The Marseille-based shipping liner CMA CGM Group, a global player in shipping and logistics, has reported a significant decline in profits and revenues for the third quarter of 2023, amid broader industry challenges and a return to pre-pandemic market conditions.
The company’s revenue stood at $11.4 billion in the third quarter of 2023, with a gradual rebalancing of contributions from the Group’s maritime shipping and logistics businesses.
Ebitda came to $2 billion, 78.2% lower than in third-quarter 2022. Ebitda margin came in at 17.5%, down 28.5 points and net income for the Group amounted to $388 million.

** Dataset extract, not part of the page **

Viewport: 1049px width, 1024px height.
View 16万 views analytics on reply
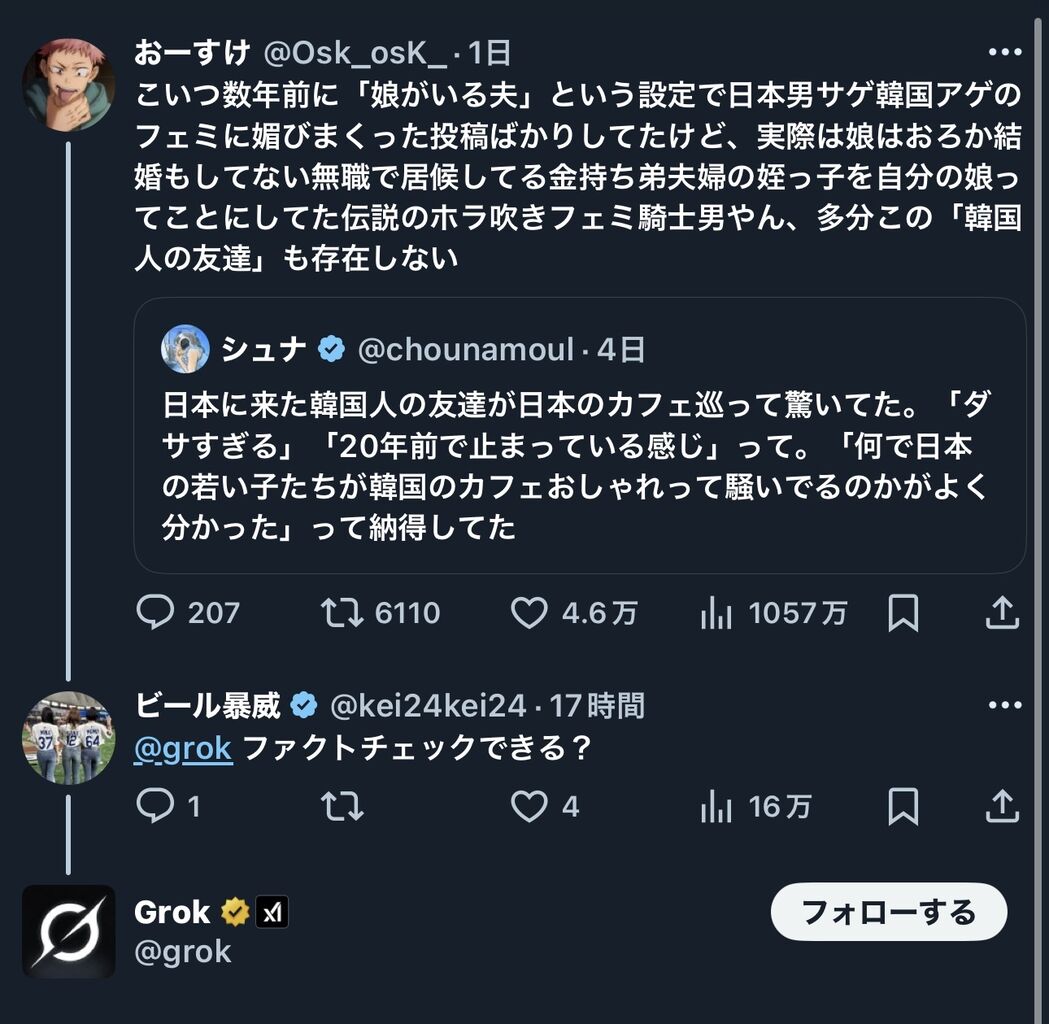pos(716,806)
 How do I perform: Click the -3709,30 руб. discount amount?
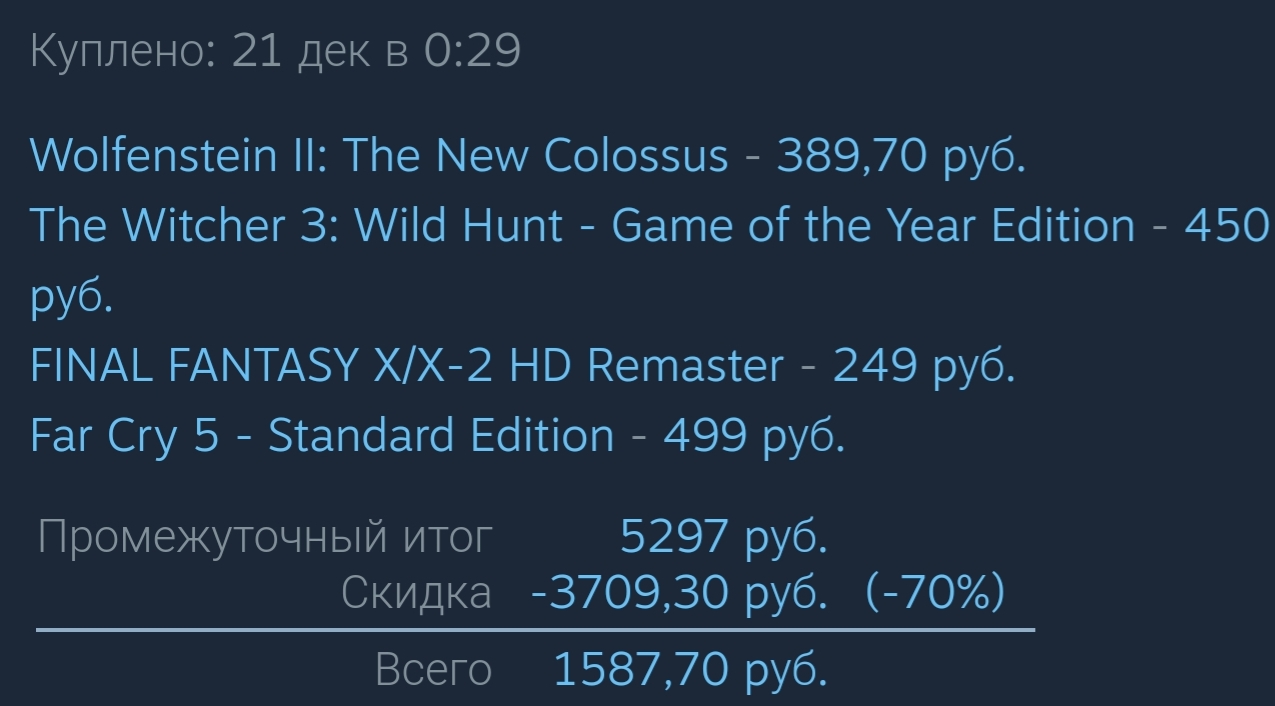[679, 594]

Despite these headwinds, CEO Rodolphe Saadé highlighted the resilience of CMA CGM’s growth strategy.
“The industry continued to normalize in the third quarter, with a return to pre-pandemic market conditions. Our performance remained very solid however, confirming the relevance of our growth strategy in terminals and logistics. We are consequently more resilient as we enter this new cycle,” he said.
The third quarter of 2023 confirmed the trend towards normalization in the transport and logistics markets, with a return to 2019 pre-Covid conditions.
CMA CGM’s priority is now on investing in its operating assets as it recently completed its $2.8 billion acquisition of the GCT Bayonne and New York container terminals, renamed Port Liberty Bayonne and Port Liberty New York.
Looking forward into 2024, CMA CGM remains optimistic about recovery prospects despite expectations of a rebound in world trade and new capacity that could pressure freight rates further.
“New capacity expected on the market in 2024 will likely continue to pull down freight rates,” the French shipping giant said.
The company is now “focusing on maintaining operating cost discipline, rolling out its decarbonization policy and successfully integrating the strategic investments made over the last two years.”